The saddle is kept on with a girth attached to billets under the flaps, similar to those on a dressage saddle. A surcingle passing over the seat of the saddle is also used to provide additional safety. The rear of the saddle is sometimes secured by a crupper. A breastcollar is sometimes added. A saddle blanket or numnah is used under the saddle to absorb sweat and to protect the back of the horse.

==History==
The stock saddle evolved from the "park" style saddle similar to the modern English showing saddle, with a flat seat and short flaps. However, this style of saddle did not suit the rugged Australian terrain and did little protect the rider’s legs from sweat. As early as 1833, only 45 years after the flag was raised in Australia, a saddler named John Jones was advertising English gentlemen's saddles along with Stock and Bush saddles for the colony. The difference being of the gentlemen's saddle and the stock saddle was that Jones was placing soft stuffed rolls sewn to the outside of the flap to prevent the lower leg getting injured through the rough bush of Australia while chasing cattle. It also gave the rider a sense of security rather than a straight small flap that was common in the English 'Park Saddle'. In c1863 William Mitchell Jnr., Wagga Wagga, developed a revolutionary design that had lifted the now more firmly packed knee pad up higher, and shortened the frying pan seat. This saddle became the 'must have' with stockmen of the day. It was reported that clients by-passed the Melbourne saddlers to secure a "Wagga Saddle" from Mitchell such was its popularity. A saddle maker named Jack Wieneke in 1898 was sought to ride a refractory horse. He had developed a design that was popular for a number of years, especially after he had ridden that particular outlaw to a standstill. The saddle design was called the Outlaws Master and was set to send Wieneke on a path of lifetime entrepreneurial saddlery skills that still have the public today, mentioning his name. His Outlaws Master, plus his many other designs with the 6" knee pads and 4" thigh pads over time became too extreme and lost favour to more conservative styles. The man who was considered to be the catalyst for the current popular design of today was Albert 'Bertie' Cox, Miriam Vale Queensland. In the 1920s he came up with the "broken neck" poley. This refers to the way the seat webbings were strained, creating a flatter seat and he raised the kneepads closer to the top of the pommel. This design made provision for the rider to sit more forward under the pads, allowing for better balance during fast cattle work, and also gave a better grip to the rider on a bucking horse.

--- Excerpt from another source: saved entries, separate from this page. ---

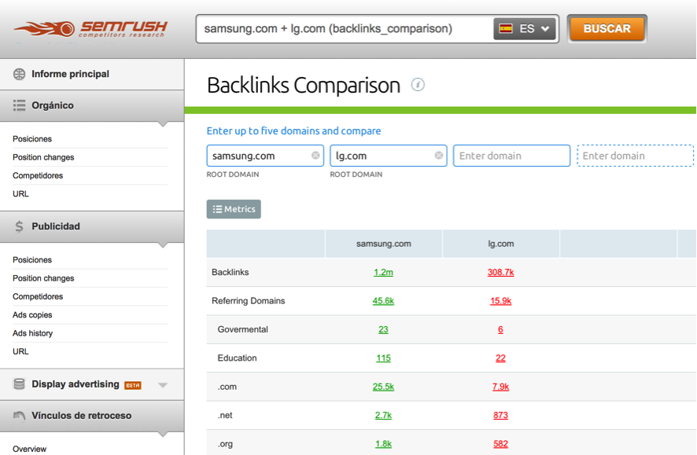
Task: Open Informe principal via its sidebar icon
Action: 17,74
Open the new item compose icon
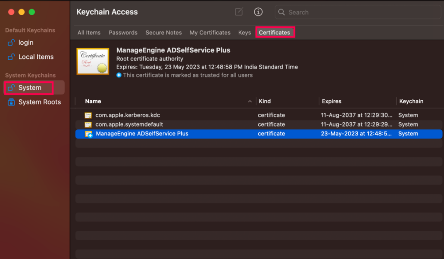 tap(239, 12)
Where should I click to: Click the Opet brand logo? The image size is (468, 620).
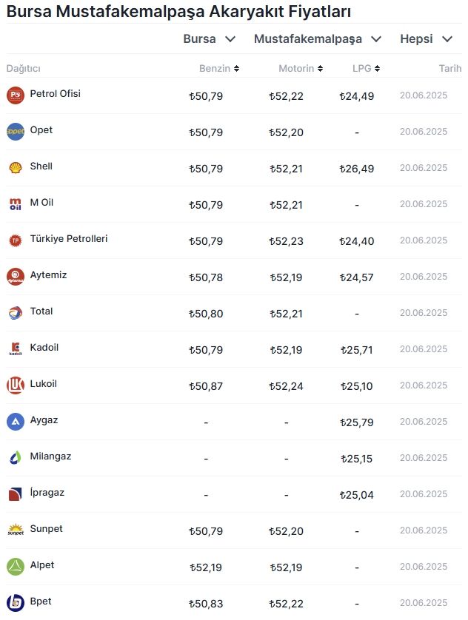(16, 132)
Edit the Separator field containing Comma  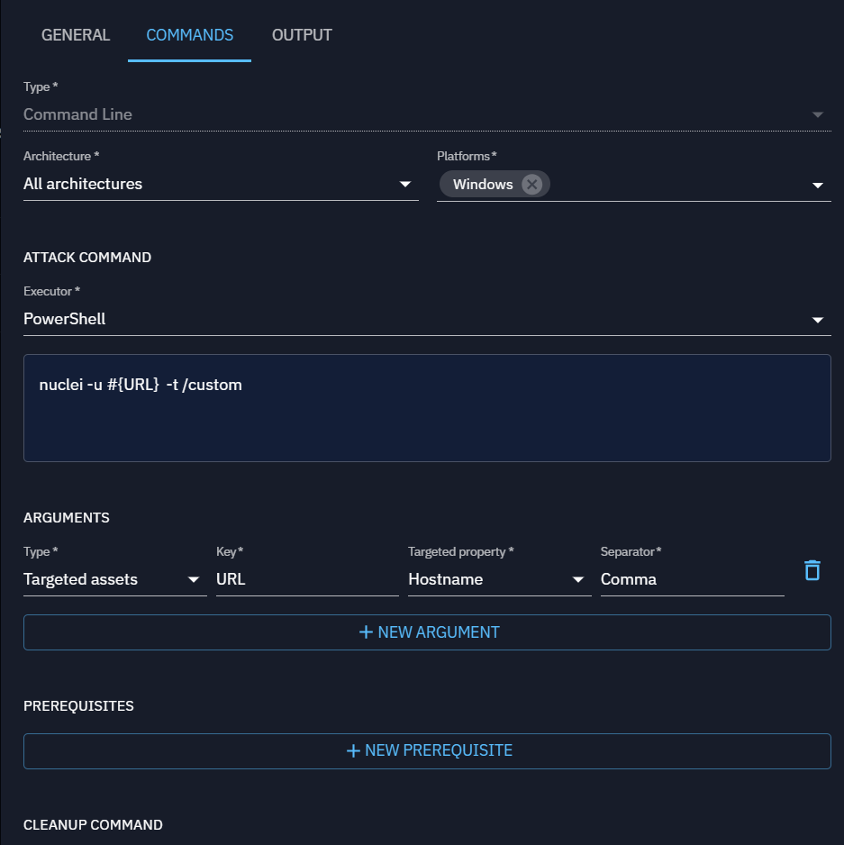tap(691, 579)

During the early days of buckjumping in Australian rodeos, riders rode in a modified stock saddle using a crupper instead of the "flank cinch" used in the USA. Ladies' stock saddles were traditionally made with a pigskin seat and with longer, pigskin covered knee and thigh pads.

==Current design==
Modern styles range from traditional models through to a newer "half breed" that incorporates the independent swinging fender and stirrup style of the western saddle with the traditional Australian tree and seat style. There are also "cross breed" saddles that combine other western saddle elements, such as a saddle horn or a western cantle design, with traditional Australian elements, such as the pommel swells and deep seat.

==Comparison with other styles==
The Australian saddle combines some features of both English and Western saddles. The Australian saddle allows riders to be able to move with the horse over difficult terrain. The added “knee pads” help to keep the rider in the saddle, as do the high cantle and pommel. The stirrup position on the Australian saddle is a little more forward than in a western saddle and the seat positions the legs in front of the body. This makes the saddle comfortable for long hours of riding and for riding in tough terrain. One of the issues with the Australian stock saddle is the stirrup leathers, as the leathers lie on the outside of the flap and against the leg. If not wide enough, the leg can get pinched. Some new designs, such as the "swinging fender", that incorporates the western-style stirrup leather, have attempted to address this issue. Some saddles, particularly some designs sold in the United States also add a western-style saddle horn, though this is not a traditional element of the Australian saddle.